Our final ‘recent’ Charleton acquisition does return to his medical roots: De scorbuto liber singularis (1672), a book on the treatment of scurvy which we purchased from a Boston dealer in 2014. Here’s the title page, bottom right, along with the Charles II pamphlet, the Exercitationes and Spiritus gorgonicus:
By the time his book on scurvy was published, Charleton’s period of activity at the Royal Society had ended. His later years were divided between his London medical practice, his writing career and his various roles at the (now Royal) College of Physicians, up to and including the presidential chair from 1689-1691. According to his RCP biography, he even took up the post of Harveian Librarian at the age of 86 – the pinnacle of every man’s career, as my librarianly readers will surely agree.

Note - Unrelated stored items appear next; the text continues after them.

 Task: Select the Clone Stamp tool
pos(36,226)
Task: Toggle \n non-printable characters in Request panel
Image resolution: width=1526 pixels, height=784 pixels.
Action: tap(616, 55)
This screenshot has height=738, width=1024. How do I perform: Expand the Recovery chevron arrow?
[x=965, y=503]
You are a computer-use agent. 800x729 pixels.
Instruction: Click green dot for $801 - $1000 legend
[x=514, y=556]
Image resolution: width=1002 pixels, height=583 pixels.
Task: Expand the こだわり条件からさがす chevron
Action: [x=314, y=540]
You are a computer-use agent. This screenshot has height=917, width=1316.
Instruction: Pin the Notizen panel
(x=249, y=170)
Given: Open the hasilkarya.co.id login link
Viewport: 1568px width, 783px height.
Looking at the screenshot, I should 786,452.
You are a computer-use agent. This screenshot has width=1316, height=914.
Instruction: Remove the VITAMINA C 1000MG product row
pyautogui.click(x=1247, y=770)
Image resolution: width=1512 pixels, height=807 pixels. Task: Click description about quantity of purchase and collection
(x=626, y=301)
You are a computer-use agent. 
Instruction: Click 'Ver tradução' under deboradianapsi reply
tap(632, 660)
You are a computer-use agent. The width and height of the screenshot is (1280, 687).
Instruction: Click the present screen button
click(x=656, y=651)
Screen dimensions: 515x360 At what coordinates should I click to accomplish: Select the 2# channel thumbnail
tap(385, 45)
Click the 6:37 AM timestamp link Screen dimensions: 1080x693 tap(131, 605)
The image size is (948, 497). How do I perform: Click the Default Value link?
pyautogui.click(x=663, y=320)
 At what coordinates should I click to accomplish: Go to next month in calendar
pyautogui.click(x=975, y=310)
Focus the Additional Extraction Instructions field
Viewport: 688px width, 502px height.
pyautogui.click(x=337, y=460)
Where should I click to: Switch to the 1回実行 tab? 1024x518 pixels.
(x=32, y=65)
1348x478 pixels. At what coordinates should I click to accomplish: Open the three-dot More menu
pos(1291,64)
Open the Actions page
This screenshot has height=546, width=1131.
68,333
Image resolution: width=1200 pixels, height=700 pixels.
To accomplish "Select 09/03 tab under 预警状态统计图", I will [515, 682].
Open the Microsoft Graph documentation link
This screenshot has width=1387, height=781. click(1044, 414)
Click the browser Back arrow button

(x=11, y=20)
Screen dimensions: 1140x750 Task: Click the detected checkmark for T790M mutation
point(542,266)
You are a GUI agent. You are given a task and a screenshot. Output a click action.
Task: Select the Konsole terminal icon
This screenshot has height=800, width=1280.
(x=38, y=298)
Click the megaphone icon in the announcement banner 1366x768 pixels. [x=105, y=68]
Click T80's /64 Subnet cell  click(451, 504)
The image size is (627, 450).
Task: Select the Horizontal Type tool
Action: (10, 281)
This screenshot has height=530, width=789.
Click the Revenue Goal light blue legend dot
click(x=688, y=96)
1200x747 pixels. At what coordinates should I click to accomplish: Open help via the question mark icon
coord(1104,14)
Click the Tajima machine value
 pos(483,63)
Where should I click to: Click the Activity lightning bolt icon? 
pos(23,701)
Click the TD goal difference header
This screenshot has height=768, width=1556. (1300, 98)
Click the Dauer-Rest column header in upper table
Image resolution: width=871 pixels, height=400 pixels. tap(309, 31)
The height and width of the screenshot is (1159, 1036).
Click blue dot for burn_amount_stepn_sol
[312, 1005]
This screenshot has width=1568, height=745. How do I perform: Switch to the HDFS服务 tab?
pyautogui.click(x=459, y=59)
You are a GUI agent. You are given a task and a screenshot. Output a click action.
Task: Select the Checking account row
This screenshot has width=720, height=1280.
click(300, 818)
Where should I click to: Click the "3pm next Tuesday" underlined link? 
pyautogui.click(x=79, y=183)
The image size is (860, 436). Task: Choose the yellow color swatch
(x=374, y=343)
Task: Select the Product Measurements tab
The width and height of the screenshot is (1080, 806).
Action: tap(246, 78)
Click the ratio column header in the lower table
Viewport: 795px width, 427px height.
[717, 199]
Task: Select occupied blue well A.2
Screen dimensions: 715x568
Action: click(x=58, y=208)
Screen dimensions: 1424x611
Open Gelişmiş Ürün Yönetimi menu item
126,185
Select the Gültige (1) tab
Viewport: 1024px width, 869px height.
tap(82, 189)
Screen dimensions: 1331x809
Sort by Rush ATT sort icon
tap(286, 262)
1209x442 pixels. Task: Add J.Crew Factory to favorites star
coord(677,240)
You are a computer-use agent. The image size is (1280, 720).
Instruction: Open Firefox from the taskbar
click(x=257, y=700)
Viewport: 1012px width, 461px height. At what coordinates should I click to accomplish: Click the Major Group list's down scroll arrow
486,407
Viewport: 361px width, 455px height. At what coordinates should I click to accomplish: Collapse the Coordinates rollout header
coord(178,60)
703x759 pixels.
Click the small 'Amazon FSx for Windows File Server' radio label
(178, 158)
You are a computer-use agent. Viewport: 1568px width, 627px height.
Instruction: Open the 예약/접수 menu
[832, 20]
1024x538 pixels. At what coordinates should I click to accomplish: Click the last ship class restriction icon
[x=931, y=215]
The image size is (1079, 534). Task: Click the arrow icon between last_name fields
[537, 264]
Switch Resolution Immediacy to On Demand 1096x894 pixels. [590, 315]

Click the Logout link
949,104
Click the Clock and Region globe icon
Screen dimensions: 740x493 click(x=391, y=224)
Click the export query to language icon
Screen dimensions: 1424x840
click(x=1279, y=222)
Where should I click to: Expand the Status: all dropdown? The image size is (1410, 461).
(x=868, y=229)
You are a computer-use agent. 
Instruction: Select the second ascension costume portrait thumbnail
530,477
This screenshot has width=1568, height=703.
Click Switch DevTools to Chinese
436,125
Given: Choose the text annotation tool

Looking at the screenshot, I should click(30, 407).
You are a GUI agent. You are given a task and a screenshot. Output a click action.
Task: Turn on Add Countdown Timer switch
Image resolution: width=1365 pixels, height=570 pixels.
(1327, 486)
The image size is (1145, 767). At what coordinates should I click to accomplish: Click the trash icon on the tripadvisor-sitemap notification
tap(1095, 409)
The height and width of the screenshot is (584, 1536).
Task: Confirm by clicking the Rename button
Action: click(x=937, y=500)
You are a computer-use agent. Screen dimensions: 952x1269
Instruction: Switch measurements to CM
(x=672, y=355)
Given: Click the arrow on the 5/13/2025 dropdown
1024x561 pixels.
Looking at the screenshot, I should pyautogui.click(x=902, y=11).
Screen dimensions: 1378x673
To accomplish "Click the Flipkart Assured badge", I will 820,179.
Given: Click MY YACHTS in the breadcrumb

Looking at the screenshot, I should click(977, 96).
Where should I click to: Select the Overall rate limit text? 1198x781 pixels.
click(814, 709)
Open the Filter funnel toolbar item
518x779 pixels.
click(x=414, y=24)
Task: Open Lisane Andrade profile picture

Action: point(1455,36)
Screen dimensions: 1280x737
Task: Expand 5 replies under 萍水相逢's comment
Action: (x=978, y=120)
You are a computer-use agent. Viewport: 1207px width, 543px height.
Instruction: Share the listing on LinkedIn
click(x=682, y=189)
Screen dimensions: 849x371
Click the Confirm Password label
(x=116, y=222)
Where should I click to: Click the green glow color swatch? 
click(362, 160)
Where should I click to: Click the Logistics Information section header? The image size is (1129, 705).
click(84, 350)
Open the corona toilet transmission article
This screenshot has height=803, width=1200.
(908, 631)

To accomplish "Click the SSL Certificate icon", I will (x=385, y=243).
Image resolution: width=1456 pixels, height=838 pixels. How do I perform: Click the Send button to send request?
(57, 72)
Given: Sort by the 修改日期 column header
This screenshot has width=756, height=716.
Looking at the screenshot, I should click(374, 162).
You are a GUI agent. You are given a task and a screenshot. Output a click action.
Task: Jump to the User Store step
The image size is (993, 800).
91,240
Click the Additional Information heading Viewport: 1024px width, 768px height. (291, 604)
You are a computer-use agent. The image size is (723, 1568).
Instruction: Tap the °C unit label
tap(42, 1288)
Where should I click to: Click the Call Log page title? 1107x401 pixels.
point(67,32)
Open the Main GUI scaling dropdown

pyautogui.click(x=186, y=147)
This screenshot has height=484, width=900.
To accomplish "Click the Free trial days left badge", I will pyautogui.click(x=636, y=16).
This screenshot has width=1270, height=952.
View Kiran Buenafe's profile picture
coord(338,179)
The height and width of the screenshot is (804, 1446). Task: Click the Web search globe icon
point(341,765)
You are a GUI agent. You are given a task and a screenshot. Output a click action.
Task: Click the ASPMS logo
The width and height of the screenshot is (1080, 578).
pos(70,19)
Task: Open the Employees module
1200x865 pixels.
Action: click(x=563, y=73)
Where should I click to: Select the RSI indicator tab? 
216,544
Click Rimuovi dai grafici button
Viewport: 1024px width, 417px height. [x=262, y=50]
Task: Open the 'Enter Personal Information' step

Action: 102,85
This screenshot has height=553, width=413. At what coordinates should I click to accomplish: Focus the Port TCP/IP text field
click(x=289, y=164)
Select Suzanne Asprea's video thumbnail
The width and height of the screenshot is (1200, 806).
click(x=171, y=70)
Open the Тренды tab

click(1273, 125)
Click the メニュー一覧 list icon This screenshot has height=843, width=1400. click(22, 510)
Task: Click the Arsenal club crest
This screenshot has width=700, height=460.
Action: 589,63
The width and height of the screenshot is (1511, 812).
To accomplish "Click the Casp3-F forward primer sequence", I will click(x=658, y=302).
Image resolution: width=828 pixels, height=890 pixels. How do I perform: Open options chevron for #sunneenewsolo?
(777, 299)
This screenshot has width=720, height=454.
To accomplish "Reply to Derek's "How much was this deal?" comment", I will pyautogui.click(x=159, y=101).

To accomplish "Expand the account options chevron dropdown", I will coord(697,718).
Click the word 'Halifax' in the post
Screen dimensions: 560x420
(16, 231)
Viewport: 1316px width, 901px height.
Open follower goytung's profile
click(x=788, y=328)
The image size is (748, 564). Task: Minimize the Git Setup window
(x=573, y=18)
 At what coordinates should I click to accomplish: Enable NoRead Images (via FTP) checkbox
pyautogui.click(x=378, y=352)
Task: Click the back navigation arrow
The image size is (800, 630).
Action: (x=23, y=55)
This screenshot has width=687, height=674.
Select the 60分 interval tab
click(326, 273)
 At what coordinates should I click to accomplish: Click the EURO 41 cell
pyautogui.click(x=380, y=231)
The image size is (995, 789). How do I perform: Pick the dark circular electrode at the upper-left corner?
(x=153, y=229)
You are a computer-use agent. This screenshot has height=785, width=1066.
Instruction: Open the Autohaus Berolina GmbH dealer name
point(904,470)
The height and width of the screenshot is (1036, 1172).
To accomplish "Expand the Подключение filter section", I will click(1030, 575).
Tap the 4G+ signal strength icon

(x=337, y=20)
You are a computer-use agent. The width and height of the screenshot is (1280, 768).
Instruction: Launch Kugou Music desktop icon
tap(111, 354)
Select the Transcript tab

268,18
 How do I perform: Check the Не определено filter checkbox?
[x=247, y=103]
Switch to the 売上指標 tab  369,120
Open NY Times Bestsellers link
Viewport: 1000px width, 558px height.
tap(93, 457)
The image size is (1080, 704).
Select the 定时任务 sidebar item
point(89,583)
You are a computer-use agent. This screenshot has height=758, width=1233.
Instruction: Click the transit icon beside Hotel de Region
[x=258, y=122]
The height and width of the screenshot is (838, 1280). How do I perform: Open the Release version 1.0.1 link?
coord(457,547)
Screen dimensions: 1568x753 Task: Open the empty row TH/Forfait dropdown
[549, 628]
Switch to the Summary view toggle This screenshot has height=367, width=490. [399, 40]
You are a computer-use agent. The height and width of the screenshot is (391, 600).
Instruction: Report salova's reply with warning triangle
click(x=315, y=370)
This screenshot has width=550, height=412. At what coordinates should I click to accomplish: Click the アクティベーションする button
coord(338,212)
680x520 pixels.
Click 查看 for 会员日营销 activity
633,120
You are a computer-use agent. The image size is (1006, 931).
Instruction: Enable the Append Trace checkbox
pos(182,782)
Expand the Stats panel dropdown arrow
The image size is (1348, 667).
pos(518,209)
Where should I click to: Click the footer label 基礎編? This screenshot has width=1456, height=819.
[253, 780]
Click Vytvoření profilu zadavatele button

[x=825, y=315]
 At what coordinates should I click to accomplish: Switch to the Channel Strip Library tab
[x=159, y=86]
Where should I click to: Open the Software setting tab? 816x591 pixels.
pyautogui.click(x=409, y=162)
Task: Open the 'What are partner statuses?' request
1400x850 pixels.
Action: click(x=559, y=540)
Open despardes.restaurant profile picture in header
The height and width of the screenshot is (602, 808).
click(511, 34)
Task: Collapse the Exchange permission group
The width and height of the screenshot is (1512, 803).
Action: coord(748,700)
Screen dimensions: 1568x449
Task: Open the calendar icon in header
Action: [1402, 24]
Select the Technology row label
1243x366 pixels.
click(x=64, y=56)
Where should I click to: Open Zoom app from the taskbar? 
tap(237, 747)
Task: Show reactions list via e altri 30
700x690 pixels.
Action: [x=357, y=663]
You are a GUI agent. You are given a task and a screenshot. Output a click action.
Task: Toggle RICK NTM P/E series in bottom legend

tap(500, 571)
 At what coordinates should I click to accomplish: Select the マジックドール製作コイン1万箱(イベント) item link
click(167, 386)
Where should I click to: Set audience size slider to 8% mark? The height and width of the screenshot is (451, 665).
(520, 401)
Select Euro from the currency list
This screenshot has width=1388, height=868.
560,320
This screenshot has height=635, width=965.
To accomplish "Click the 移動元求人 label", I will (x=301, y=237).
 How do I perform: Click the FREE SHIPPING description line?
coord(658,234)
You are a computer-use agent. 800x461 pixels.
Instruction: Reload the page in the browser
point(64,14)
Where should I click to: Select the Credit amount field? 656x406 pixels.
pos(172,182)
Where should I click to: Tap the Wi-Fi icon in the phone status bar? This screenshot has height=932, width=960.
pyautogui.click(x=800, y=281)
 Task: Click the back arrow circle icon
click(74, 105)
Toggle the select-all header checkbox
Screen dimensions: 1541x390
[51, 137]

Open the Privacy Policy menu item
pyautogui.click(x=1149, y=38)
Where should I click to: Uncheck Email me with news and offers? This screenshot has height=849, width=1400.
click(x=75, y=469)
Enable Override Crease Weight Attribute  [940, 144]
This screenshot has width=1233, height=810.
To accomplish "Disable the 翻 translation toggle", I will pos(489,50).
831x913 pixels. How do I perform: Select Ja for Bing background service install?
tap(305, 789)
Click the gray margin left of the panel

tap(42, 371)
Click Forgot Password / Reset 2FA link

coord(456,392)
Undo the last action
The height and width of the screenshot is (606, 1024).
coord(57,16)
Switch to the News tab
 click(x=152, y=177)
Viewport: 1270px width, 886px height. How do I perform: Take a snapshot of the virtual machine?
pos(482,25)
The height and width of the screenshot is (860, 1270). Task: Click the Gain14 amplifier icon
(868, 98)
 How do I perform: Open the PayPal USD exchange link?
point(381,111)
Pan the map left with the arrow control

As noted at the start of this post, his diligence in donating books to our Library is one of the less laudable aspects in the eclectic life of Dr Charleton. It gives us modern-day custodians something to chase after, however – so if you do have a spare copy of Chorea gigantum, The immortality of the human soul (1657) or The harmony of natural and positive divine laws (1682), then you know who to call.